Repeat precisely the span of lines below that opens with the line containing "Task: Click Mehr Erfahren on the banner" and closes with the line containing "Image resolution: width=1456", both included.

[Source material]:
=== Begin Enclosure ===

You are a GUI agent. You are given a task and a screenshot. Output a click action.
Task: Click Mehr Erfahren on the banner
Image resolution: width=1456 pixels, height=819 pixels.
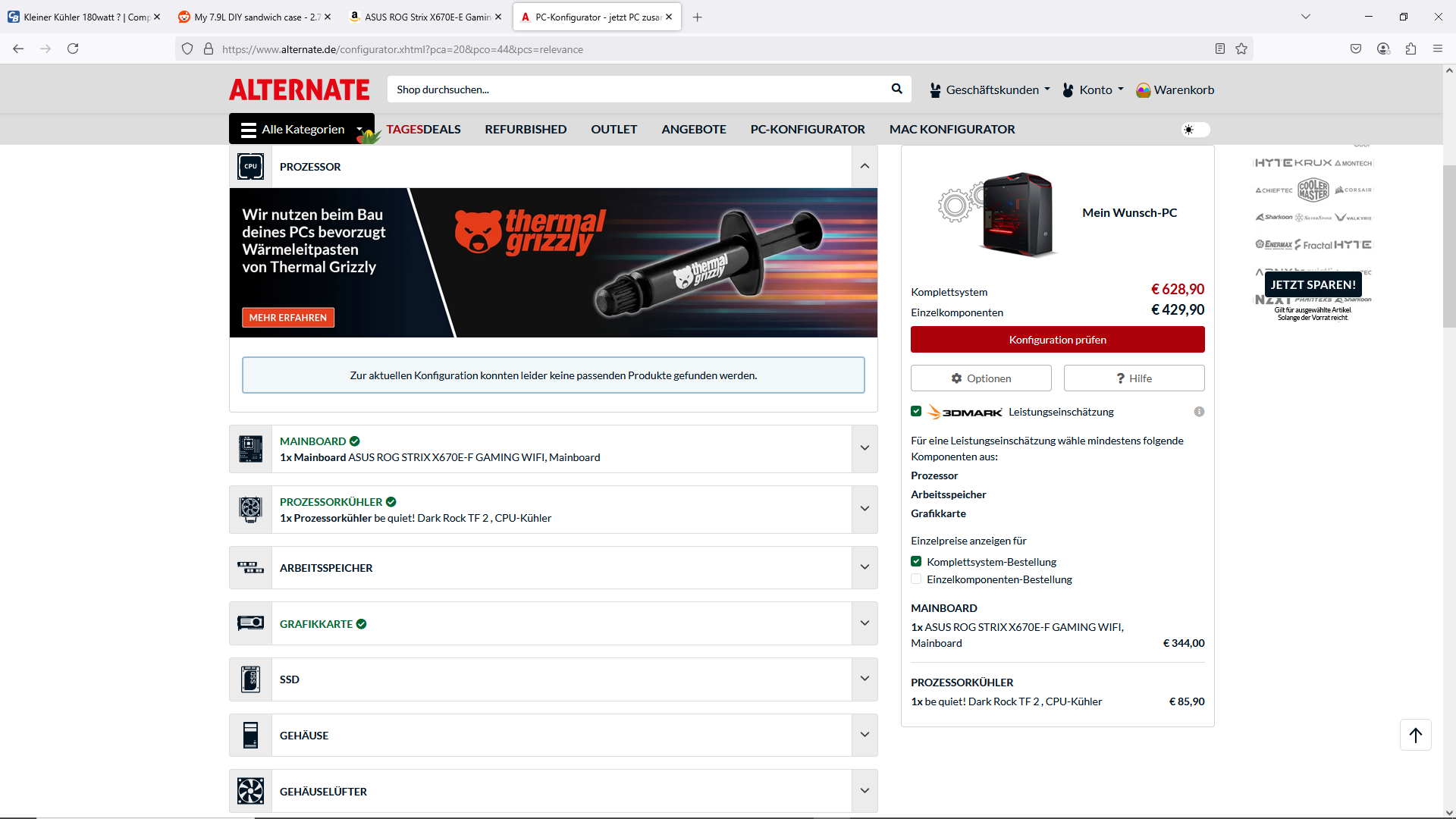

=== End Enclosure ===
=== Begin Enclosure ===

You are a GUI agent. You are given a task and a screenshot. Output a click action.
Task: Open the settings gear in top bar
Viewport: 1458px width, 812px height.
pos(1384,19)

=== End Enclosure ===

[Solved exercise]:
Task: Click Mehr Erfahren on the banner
Image resolution: width=1456 pixels, height=819 pixels.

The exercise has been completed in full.